--- The problem ---
Pick out each line of the data below that contains the string "width" and copy it. Case counts.
#####
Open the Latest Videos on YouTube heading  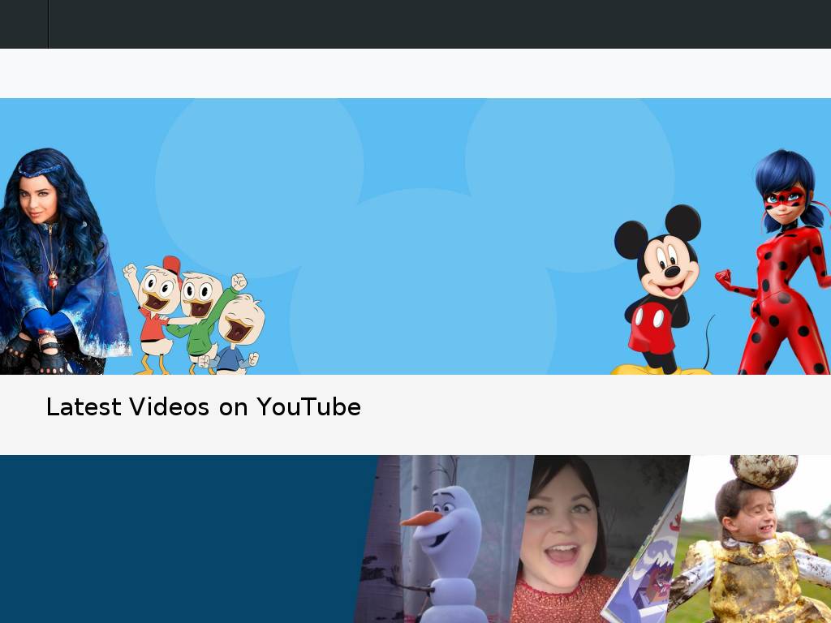pyautogui.click(x=203, y=407)
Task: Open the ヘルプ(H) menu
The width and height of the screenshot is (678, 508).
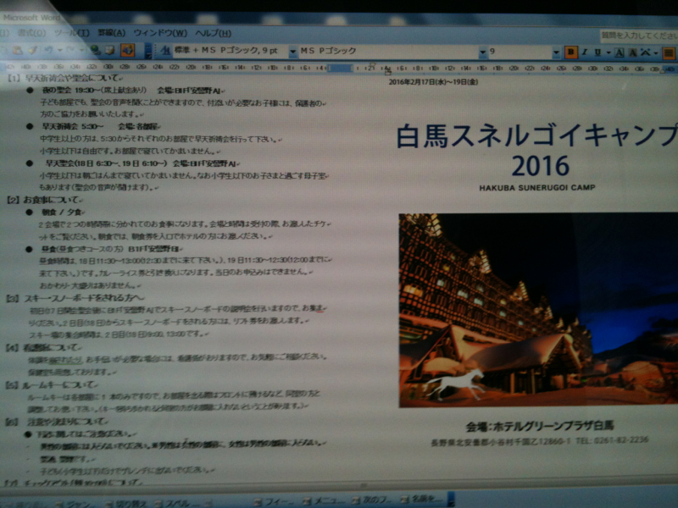Action: 212,33
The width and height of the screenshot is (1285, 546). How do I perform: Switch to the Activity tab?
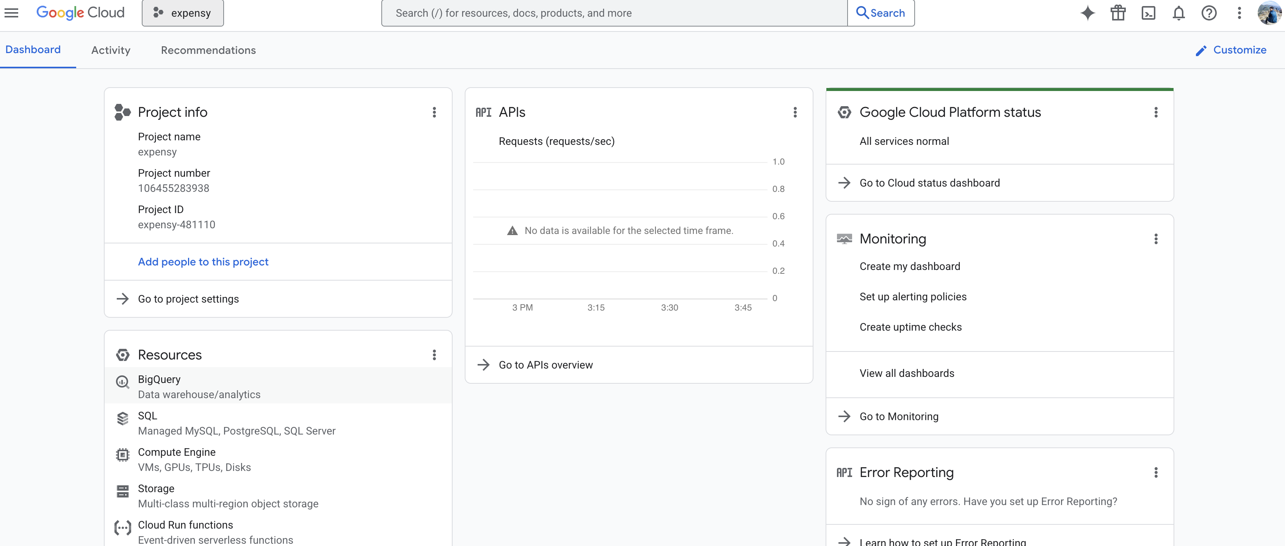(x=111, y=50)
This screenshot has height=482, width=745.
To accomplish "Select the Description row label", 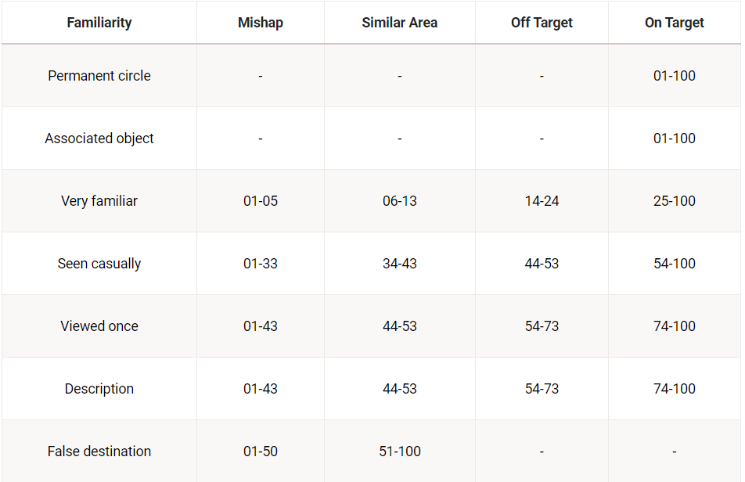I will (99, 389).
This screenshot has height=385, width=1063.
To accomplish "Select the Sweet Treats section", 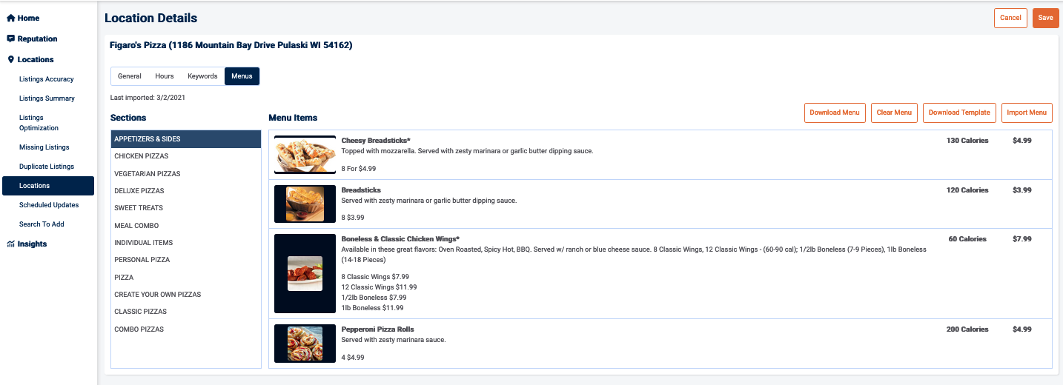I will pyautogui.click(x=139, y=208).
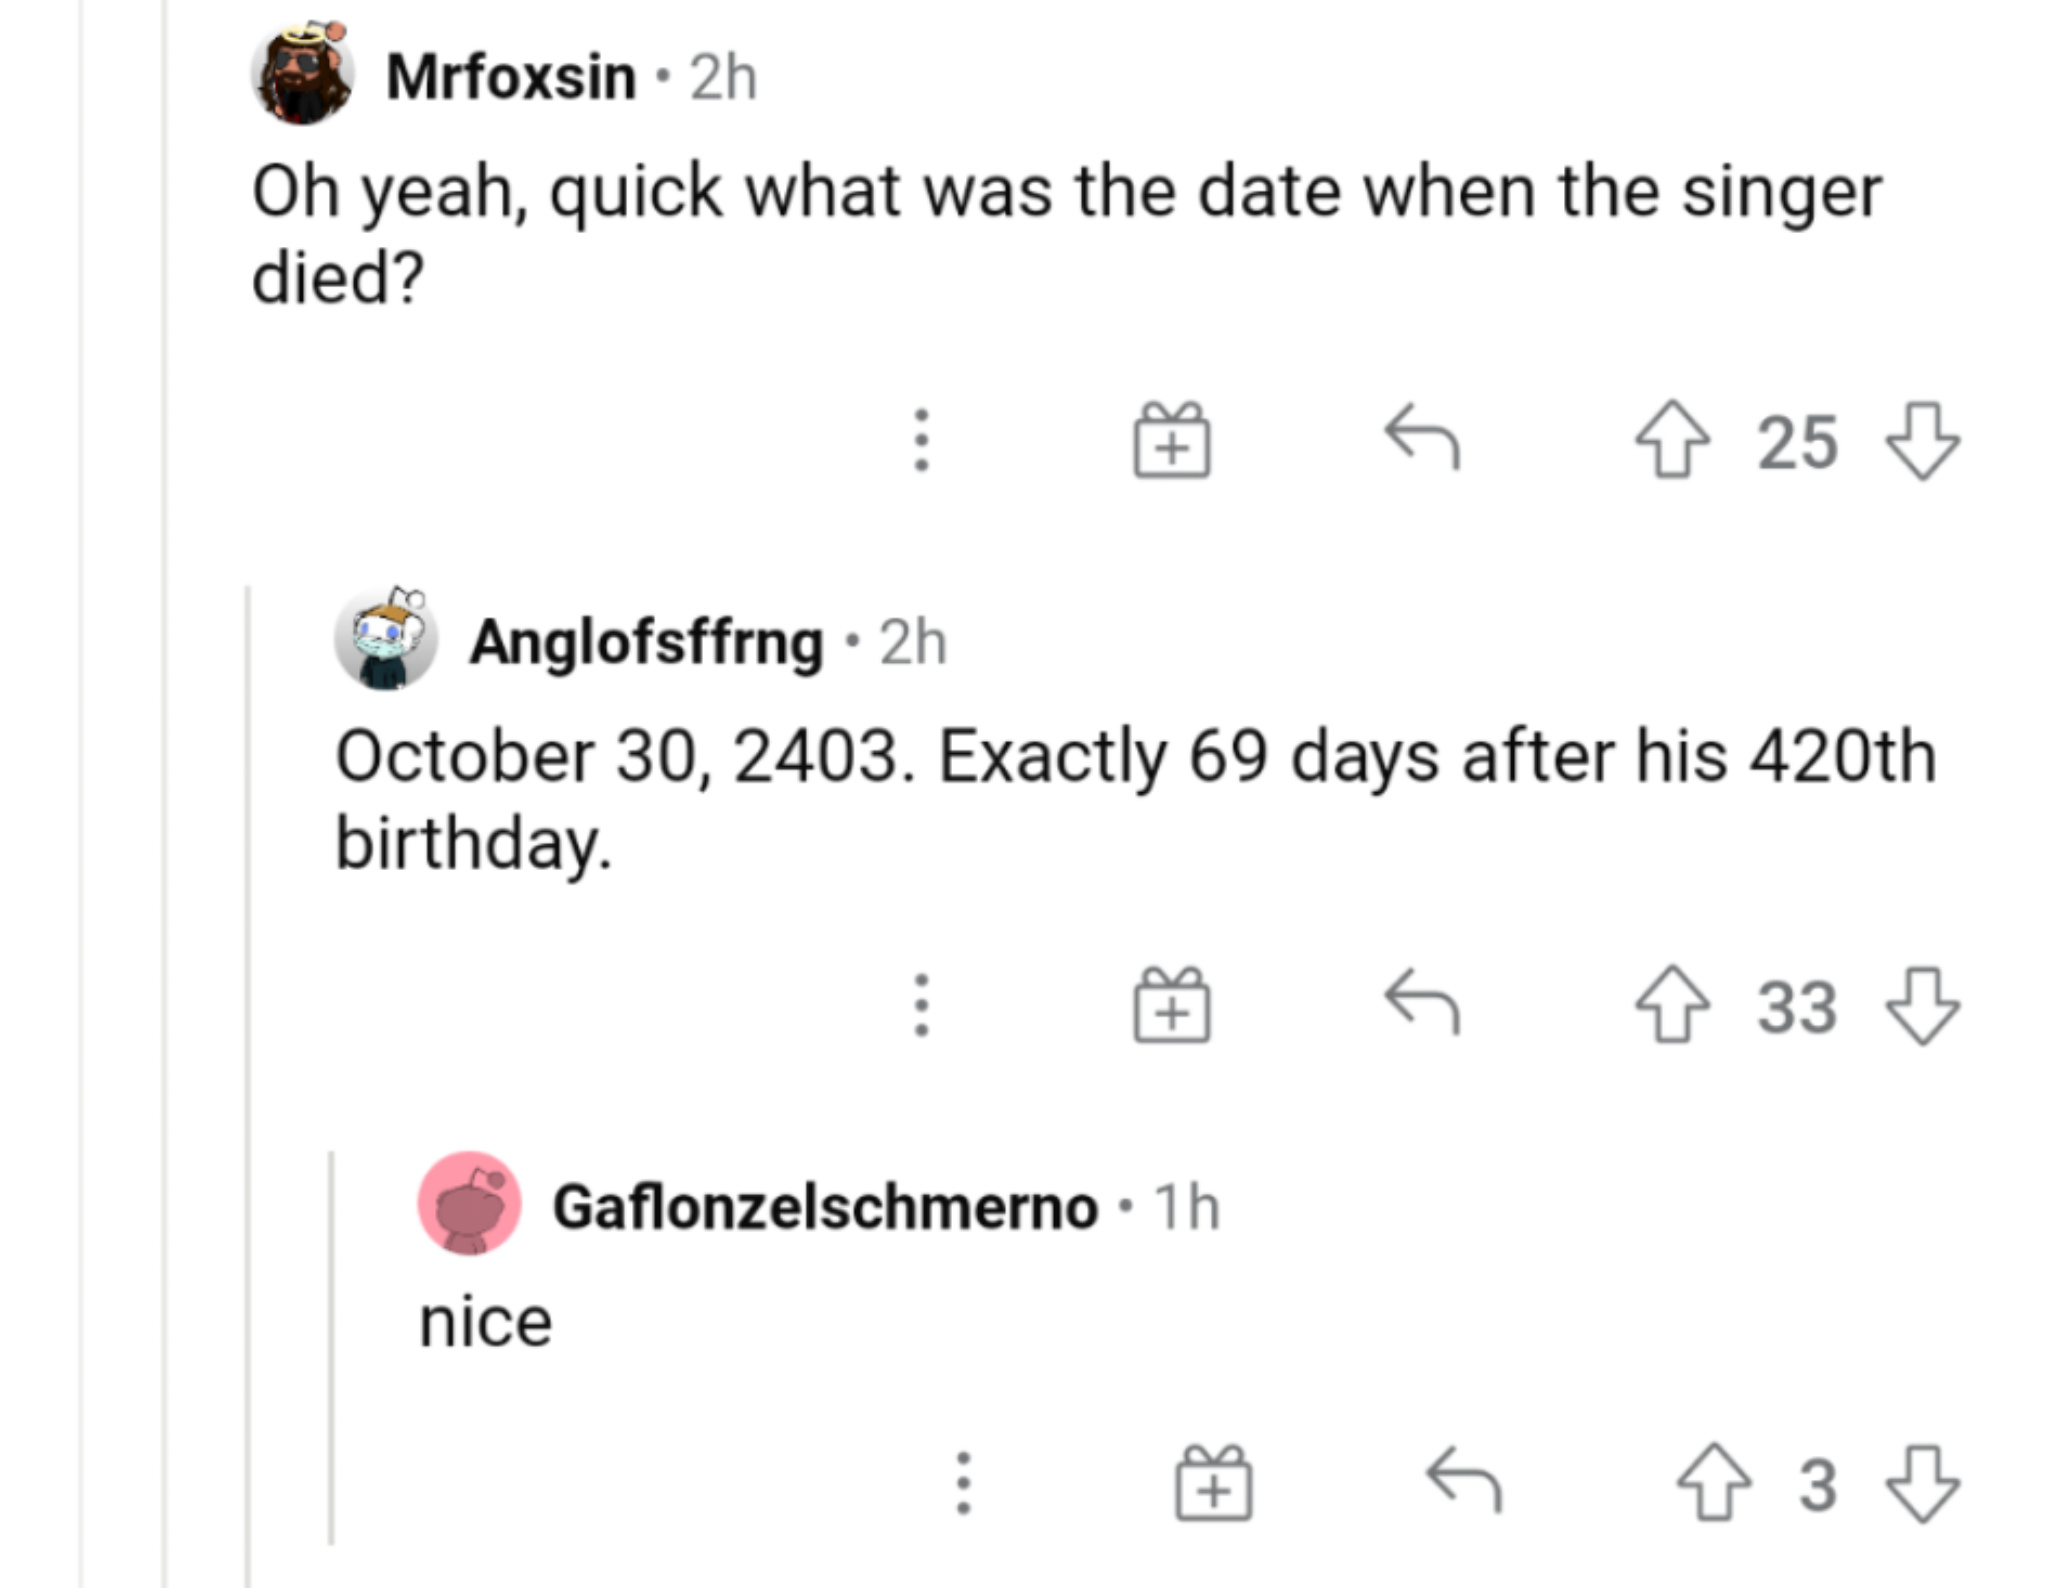
Task: Click Gaflonzelschmerno's pink avatar
Action: [469, 1204]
#####
--- Output below ---
The width and height of the screenshot is (678, 508).
The width and height of the screenshot is (1285, 546). How do I perform: Switch to the Activity tab?
This screenshot has height=482, width=745.
This screenshot has height=385, width=1063.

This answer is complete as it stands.